Set down only these lines, exactly: the line containing "924x582 pixels. Task: Click" and all lines through the end of the data below. Omit pictures.

**DATA FOR REVIEW**:
┌──

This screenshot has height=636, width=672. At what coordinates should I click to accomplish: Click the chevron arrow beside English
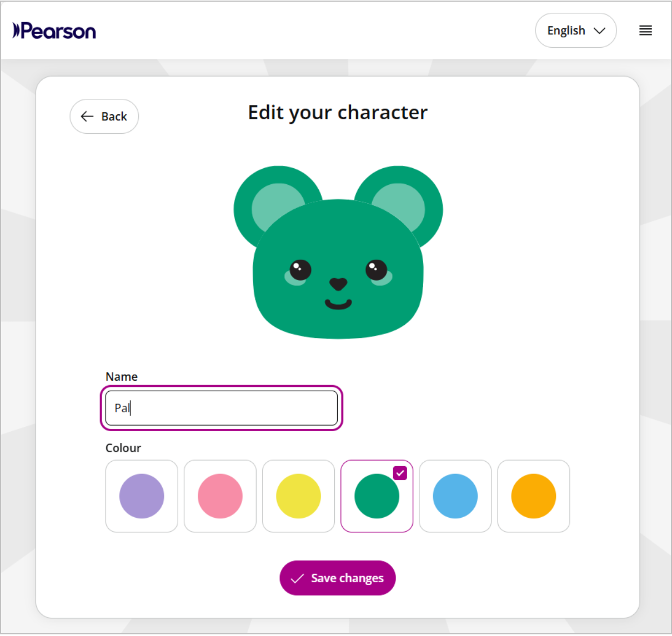click(599, 31)
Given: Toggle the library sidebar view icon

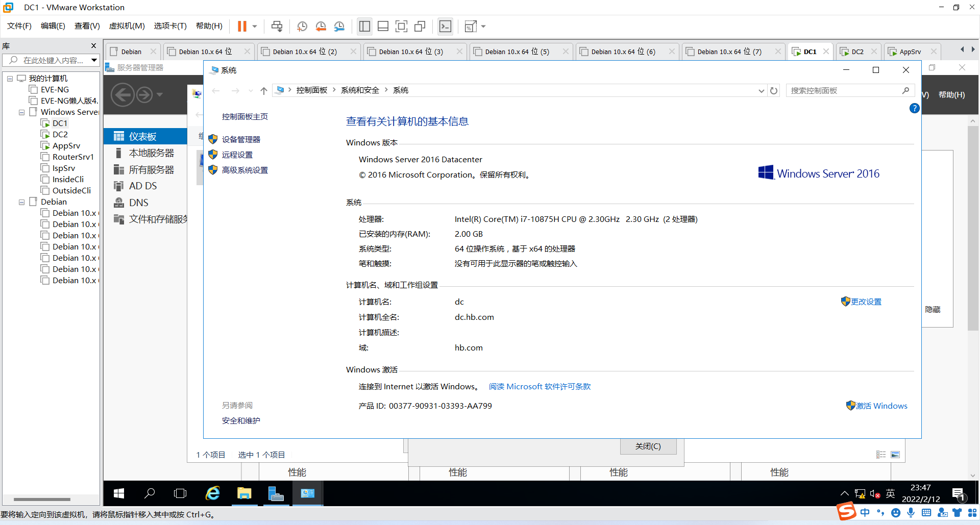Looking at the screenshot, I should (x=364, y=27).
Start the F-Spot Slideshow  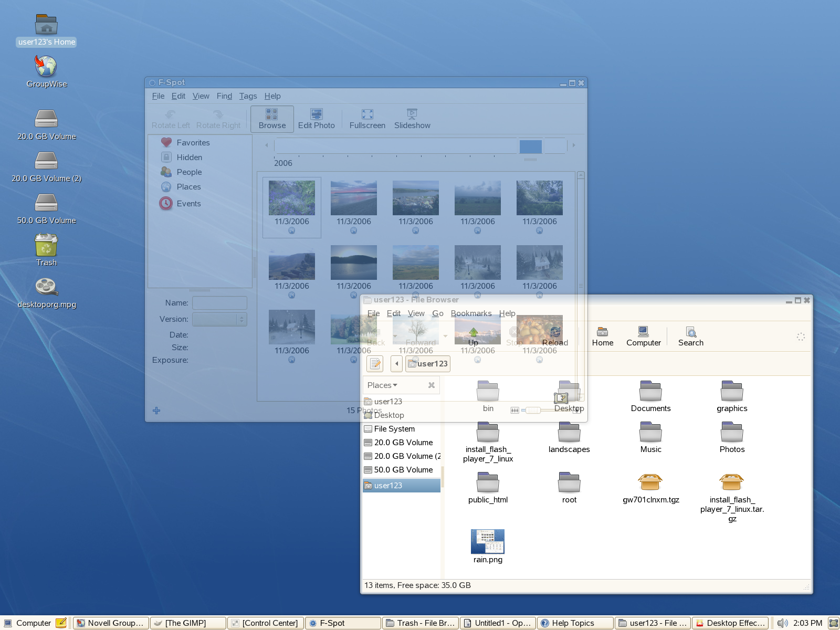[x=412, y=119]
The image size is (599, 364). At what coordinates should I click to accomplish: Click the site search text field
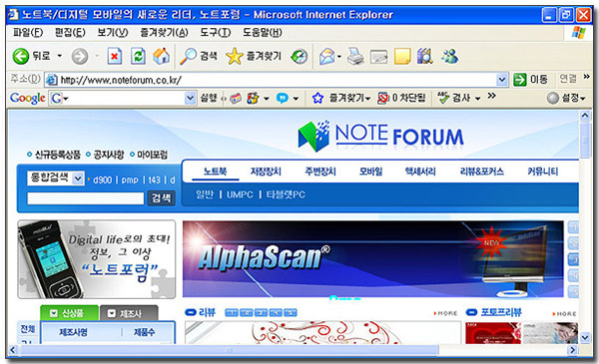pos(86,198)
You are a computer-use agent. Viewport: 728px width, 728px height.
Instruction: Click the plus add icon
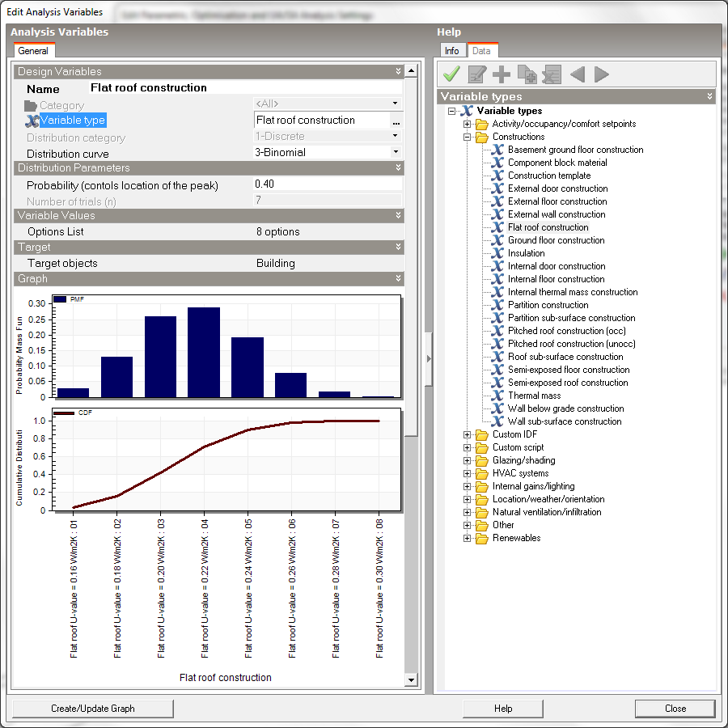tap(502, 75)
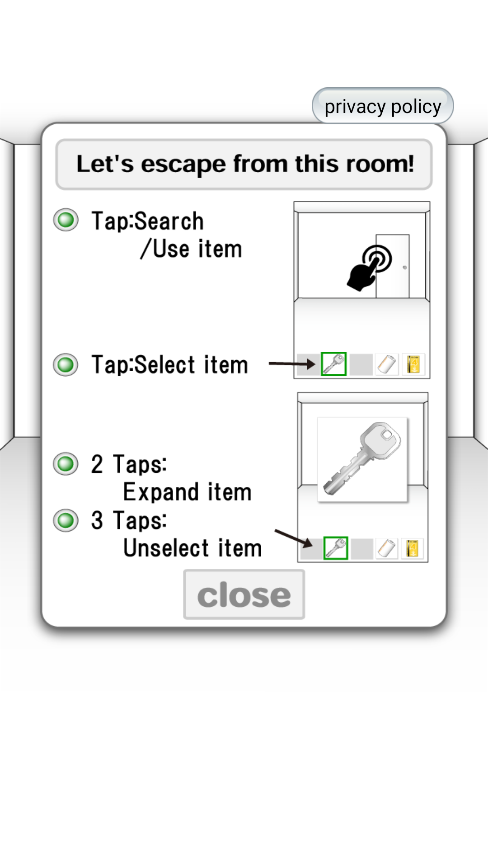Click the arrow pointing from 'Tap:Select item'
488x868 pixels.
coord(292,363)
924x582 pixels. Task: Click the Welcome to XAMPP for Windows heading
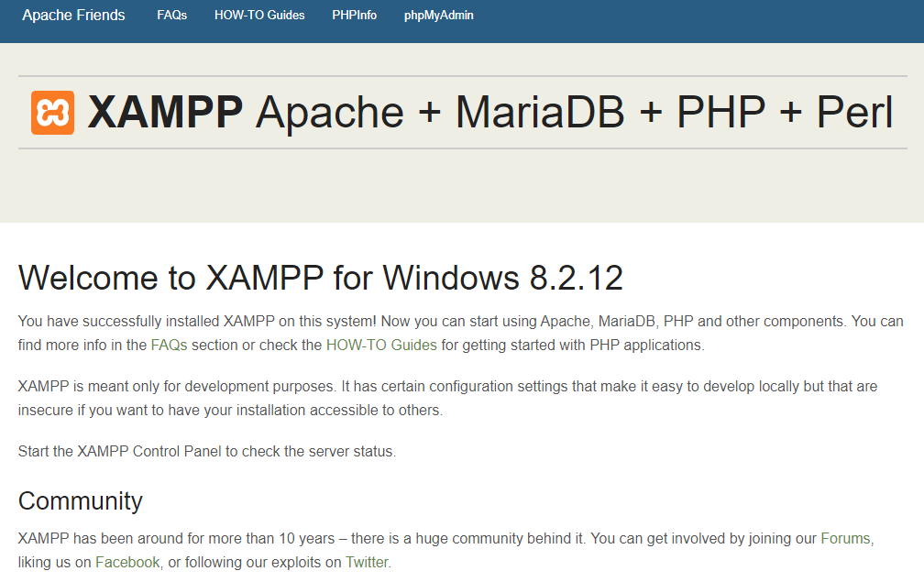point(320,278)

└──

**ANSWER FOR THIS EXERCISE**:
924x582 pixels. Task: Click the Welcome to XAMPP for Windows heading
point(320,278)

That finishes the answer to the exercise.